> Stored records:

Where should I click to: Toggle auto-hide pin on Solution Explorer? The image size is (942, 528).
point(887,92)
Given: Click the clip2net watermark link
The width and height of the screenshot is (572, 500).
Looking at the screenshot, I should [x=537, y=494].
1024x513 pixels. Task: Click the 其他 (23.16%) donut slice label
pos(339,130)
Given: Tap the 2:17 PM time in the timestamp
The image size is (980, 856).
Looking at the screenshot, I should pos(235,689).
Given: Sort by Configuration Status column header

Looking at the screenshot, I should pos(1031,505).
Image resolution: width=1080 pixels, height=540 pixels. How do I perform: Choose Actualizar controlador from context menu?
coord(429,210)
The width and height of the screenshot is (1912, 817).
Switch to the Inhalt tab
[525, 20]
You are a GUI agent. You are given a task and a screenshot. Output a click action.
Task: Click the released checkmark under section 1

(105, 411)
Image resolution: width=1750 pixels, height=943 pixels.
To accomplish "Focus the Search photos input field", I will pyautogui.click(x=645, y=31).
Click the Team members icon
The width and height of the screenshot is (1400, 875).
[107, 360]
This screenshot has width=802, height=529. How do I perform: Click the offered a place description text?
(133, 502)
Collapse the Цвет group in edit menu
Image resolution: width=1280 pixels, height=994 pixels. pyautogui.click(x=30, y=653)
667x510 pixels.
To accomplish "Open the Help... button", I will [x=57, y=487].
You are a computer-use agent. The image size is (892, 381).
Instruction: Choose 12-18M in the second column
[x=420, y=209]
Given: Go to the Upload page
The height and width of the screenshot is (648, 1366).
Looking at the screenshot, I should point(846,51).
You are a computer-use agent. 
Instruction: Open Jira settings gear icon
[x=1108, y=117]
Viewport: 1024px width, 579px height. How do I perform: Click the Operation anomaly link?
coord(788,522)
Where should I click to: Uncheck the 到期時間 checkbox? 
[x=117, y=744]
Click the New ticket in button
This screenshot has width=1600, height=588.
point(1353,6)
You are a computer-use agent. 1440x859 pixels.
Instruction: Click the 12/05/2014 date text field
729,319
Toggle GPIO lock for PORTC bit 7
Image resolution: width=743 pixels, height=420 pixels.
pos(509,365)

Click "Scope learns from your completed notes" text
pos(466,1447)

> Your task: Restate the records exactly. Leave nothing out.

> Solved exercise:
Where should I click to: Toggle auto-hide pin on Solution Explorer? The image size is (942, 528).
point(887,92)
Given: Click the clip2net watermark link
The width and height of the screenshot is (572, 500).
Looking at the screenshot, I should [x=537, y=494].
1024x513 pixels. Task: Click the 其他 (23.16%) donut slice label
pos(339,130)
Given: Tap the 2:17 PM time in the timestamp
The image size is (980, 856).
Looking at the screenshot, I should pos(235,689).
Given: Sort by Configuration Status column header

Looking at the screenshot, I should pos(1031,505).
Image resolution: width=1080 pixels, height=540 pixels. How do I perform: Choose Actualizar controlador from context menu?
coord(429,210)
The width and height of the screenshot is (1912, 817).
Switch to the Inhalt tab
[525, 20]
You are a GUI agent. You are given a task and a screenshot. Output a click action.
Task: Click the released checkmark under section 1

(105, 411)
Image resolution: width=1750 pixels, height=943 pixels.
To accomplish "Focus the Search photos input field", I will pyautogui.click(x=645, y=31).
Click the Team members icon
The width and height of the screenshot is (1400, 875).
[107, 360]
This screenshot has width=802, height=529. How do I perform: Click the offered a place description text?
(133, 502)
Collapse the Цвет group in edit menu
Image resolution: width=1280 pixels, height=994 pixels. pyautogui.click(x=30, y=653)
667x510 pixels.
To accomplish "Open the Help... button", I will [x=57, y=487].
You are a computer-use agent. The image size is (892, 381).
Instruction: Choose 12-18M in the second column
[x=420, y=209]
Given: Go to the Upload page
The height and width of the screenshot is (648, 1366).
Looking at the screenshot, I should point(846,51).
You are a computer-use agent. 
Instruction: Open Jira settings gear icon
[x=1108, y=117]
Viewport: 1024px width, 579px height. How do I perform: Click the Operation anomaly link?
coord(788,522)
Where should I click to: Uncheck the 到期時間 checkbox? 
[x=117, y=744]
Click the New ticket in button
This screenshot has width=1600, height=588.
point(1353,6)
You are a computer-use agent. 1440x859 pixels.
Instruction: Click the 12/05/2014 date text field
729,319
Toggle GPIO lock for PORTC bit 7
Image resolution: width=743 pixels, height=420 pixels.
pos(509,365)

Click "Scope learns from your completed notes" text
pos(466,1447)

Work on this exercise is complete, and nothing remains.